Repeated matrix operations -- big speedup / memory use reduction through independent subsets, other ideas?

The ctsem software (hierarchical state space modelling in continuous / discrete time, model coded in stan) requires the evaluation of two matrix exponentials (as well as a bunch of other, less costly, matrix operations) for each timepoint of data, one for the state matrix (governing how the system behaves with respect to itself) and one for the jacobian of the state matrix. This allows an extended Kalman filtering approach to integrate out the latent states.

Last week I was asked about a large problem where the system was running out of memory, and ended up addressing it by modifying ctsem to pre-compute independent subsets of the state and jacobian matrices, then loop over these subsets and compose the full matrices. This gave about a 300% improvement in performance and memory usage, which is wonderful.
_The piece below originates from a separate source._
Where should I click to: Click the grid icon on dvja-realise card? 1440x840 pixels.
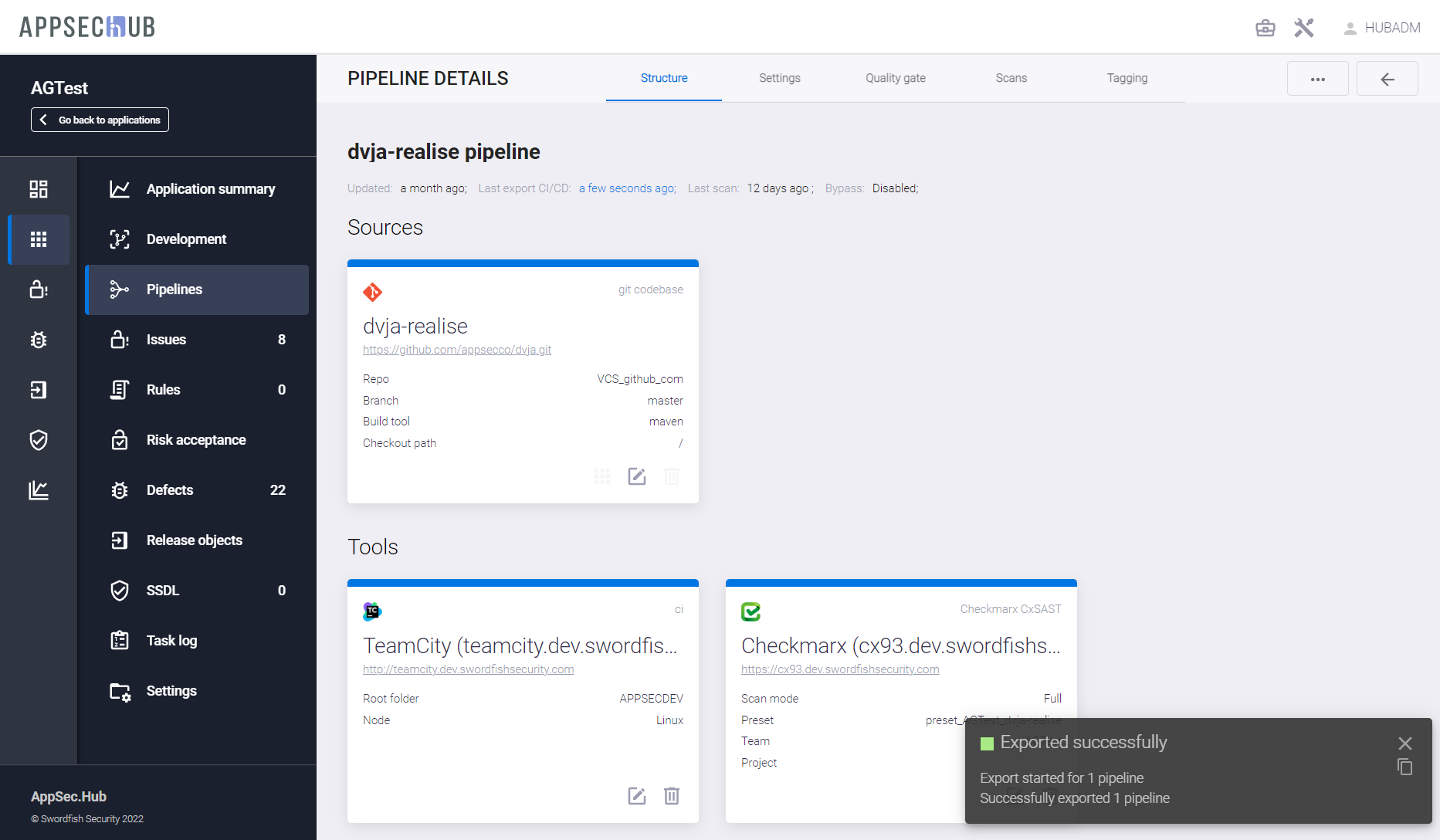tap(602, 476)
I guess the same approach could be applied to other matrix operations so thought mentioning it might be helpful, though don’t know if it would have the same impact. Since there was such an improvement tucked away for relatively little difficulty implementing, I’m wondering if anyone has other ideas I might be missing out on :)

subset matrix exponential function for the interested… where the subsets integer array is of size n by nrows, n is the number of subsets, nrows is the number of rows of the square matrix m. the first elements of each subsets[i,] array denote the indices of the subset, the rest should be zero.

  matrix expmSubsets(matrix m, int[,] subsets){
    int nr = rows(m);
    matrix[nr,nr] e = rep_matrix(0,nr,nr);
    for(si in 1:size(subsets)){
      int n=0;
      for(j in 1:nr){
        if(subsets[si,j]!=0) n+=1;
      if(n > 1) e[subsets[si,1:n],subsets[si,1:n] ] = matrix_exp(m[subsets[si,1:n],subsets[si,1:n]]);
      if(n == 1) e[subsets[si,1],subsets[si,1] ] = exp(m[subsets[si,1],subsets[si,1]]);
    return e;

Hi, @Charles_Driver. This is a typical kind of caching speedup where you can precompute a matrix of values and reuse it. This can be super helpful any time the exact same set of predictors gets reused for multiple items in a model.

Were you asking about speeding up the code you attached? It can take some squinting at the algebra and structure of what’s going on to find all the places where you can cache answers. Which is hard for someone on the outside to do because it entails understanding what this is doing.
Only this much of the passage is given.